To examine if parental smoking modifies the association between parent-child connectedness and parental disapproval of youth smoking with smoking behavior among minority youth.
Baseline data from an urban Seattle, Washington neighborhood-based intervention trial to reduce risk behaviors among minority males and females aged 11-15 years were used to identify 428 minority youth-parent/guardian pairs. Parental smoking status, assessed by telephone interview, and youth reports of connectedness and parental disapproval, assessed by questionnaire, were tested in Chi-squared stratified analysis and logistic regression to predict youth smoking.
The majority (86%) of the parents/guardians were the natural parent of the surveyed child (67% mother; 19% father). Parental mean age was 41 years, 54% reported household incomes less than $30K, and 26% were current smokers. Youth had a mean age of 13 years, 28% self-identified as African-American, 37% as Asian, and 35% as "Multiethnic"; 41% reported ever smoking, and 9% reported smoking within the past 30 days.

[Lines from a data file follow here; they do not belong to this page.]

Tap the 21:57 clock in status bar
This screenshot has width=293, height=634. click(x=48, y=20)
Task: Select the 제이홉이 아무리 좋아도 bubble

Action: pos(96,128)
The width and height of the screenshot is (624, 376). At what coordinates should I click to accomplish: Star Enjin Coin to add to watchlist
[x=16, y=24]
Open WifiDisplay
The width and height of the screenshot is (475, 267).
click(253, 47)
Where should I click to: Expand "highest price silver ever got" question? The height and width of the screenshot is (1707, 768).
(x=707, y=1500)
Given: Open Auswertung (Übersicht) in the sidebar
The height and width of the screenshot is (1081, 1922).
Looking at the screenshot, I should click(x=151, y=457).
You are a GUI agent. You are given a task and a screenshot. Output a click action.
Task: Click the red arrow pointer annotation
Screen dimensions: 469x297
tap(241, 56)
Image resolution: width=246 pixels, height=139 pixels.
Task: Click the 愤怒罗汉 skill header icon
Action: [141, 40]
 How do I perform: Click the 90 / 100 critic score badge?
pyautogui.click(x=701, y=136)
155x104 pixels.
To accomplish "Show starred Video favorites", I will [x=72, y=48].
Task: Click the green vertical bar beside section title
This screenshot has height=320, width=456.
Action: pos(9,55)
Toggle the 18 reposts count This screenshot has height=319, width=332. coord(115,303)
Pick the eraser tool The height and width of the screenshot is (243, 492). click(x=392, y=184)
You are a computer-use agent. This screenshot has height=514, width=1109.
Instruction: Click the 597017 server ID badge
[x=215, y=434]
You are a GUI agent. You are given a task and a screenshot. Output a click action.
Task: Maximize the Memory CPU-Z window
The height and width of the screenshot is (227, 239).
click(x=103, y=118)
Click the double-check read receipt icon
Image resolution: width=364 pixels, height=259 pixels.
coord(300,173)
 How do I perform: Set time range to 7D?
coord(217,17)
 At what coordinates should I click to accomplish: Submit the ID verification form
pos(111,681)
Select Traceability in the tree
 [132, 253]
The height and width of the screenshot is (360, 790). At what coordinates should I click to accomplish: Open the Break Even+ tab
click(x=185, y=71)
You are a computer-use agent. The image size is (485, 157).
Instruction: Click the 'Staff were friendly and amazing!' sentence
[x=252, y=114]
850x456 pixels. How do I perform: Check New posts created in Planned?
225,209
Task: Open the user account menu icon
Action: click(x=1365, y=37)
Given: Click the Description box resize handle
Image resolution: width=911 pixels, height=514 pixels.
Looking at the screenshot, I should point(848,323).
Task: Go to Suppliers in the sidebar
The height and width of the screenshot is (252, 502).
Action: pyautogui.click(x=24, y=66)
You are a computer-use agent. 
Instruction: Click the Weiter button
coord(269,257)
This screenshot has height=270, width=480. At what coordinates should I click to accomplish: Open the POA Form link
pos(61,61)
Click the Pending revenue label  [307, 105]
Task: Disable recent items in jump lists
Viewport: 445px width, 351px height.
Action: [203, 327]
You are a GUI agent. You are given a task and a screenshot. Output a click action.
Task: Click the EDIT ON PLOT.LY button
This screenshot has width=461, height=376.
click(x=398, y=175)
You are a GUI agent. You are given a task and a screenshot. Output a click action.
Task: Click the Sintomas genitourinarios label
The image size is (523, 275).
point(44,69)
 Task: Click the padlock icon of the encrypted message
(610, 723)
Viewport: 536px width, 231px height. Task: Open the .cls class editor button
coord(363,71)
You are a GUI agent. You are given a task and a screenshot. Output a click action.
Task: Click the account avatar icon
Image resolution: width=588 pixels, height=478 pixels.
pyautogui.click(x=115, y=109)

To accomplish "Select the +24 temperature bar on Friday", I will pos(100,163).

Perceived parental disapproval of smoking was not associated with youth smoking behavior. Among youth whose parent did not smoke, those who reported low level of parent-child connectedness were two times more likely to report ever having smoked than those who reported high levels of connectedness. Among youth whose parent smoked, connectedness was not associated with youth smoking. The interaction between connectedness and parental smoking status and its relationship to youth smoking remained significant after controlling for covariates.
Overall, high levels of parent-child connectedness are protective against youth smoking. However, family connectedness may not protect children from becoming smokers when parents smoke.